--- Written task 1 ---
Decide whether each statement below agrees with the article on insurgency policy. Answer yes or no for each, and quote the words of the article that decide it.
(a) Hernandez's monograph was published in March by the Philippine Institute of Development Studies.
(b) Paul Oquist studied the AFP's responses to communist insurgents.
(c) The pacification position addresses the root causes of armed conflicts.
--- Written task 2 ---
Using the article on insurgency policy, answer these questions briefly.
(a) At which university is Carolina Hernandez a political science professor?
(b) With which organization is Paul Oquist identified?
(c) Over how many years have the three policy positions been taken?

--- Reading text ---
++++++++

August 24, 2006 · Posted in: General

War and peace (Pinoy version)

TO those, including myself, who are old enough to remember the Marcos era, the current rash of political killings and the use of strong-arm tactics against the communist insurgency are all too familiar. We’ve seen it all before. Indeed, it often seems like the rerun of a bad movie. And we already know the ending: the mailed-fist approach will only fan the flames of conflict. In the end, no one wins and everybody loses.

From the point of view of academics, however, the recent backsliding to hardline methods to contain the Left is only the latest swing of the pendulum. From the time of Marcos, they say, Philippine governments have moved from the velvet glove to the iron fist, from fighting wars to talking peace, in dealing with various insurgencies.

Such policy incoherence, says University of the Philippines political science professor and Institute for Strategic and Development Studies president Carolina Hernandez, explains the failure of the AFP’s operational plans against both communist and Muslim insurgents. The constant pendulum swings have resulted in uncoordinated policy responses and the waste of resources, she explains in a monograph published in March by the Philippine Institute of Development Studies (PIDS).

Borrowing from the framework developed by Paul Oquist of the United Nations Development Programme (UNDP), who studied the AFP’s responses to Mindanao secessionists, Hernandez cites the three policy positions which various governments have taken in the last 35 years:

  • The pacification position: opts for a truce but does not address the root causes of armed conflicts because none of the parties in the conflicts have the political will to address the causes and work toward long-term peace;
  • The victory position: launches large-scale military operations and employ repressive tactics that violate human rights, but only result in stoking the fires of insurgency and protracted fighting;
  • The institutional position: advocates the adoption of policies for sustainable, long-term peace and the retooling of institutions to implement these policies.

++++++++

--- Raw data ---
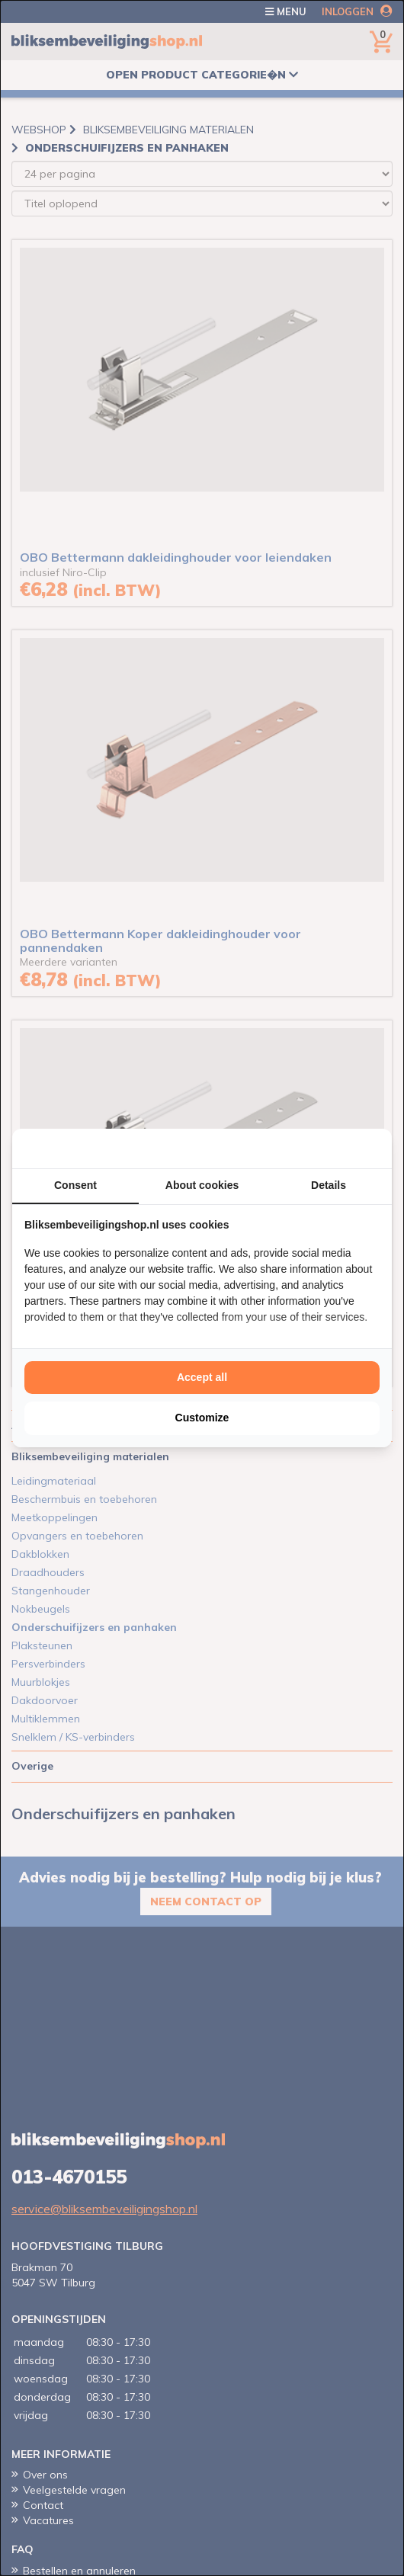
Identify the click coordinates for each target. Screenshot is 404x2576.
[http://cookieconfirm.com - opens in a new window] (376, 1148)
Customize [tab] (202, 1417)
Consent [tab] (75, 1185)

++++++++

--- Complete answer 1 ---
(a) Yes: "in a monograph published in March by the Philippine Institute of Development Studies (PIDS)"
(b) No: "who studied the AFP’s responses to Mindanao secessionists"
(c) No: "does not address the root causes of armed conflicts"

--- Complete answer 2 ---
(a) The University of the Philippines
(b) The United Nations Development Programme (UNDP)
(c) 35 years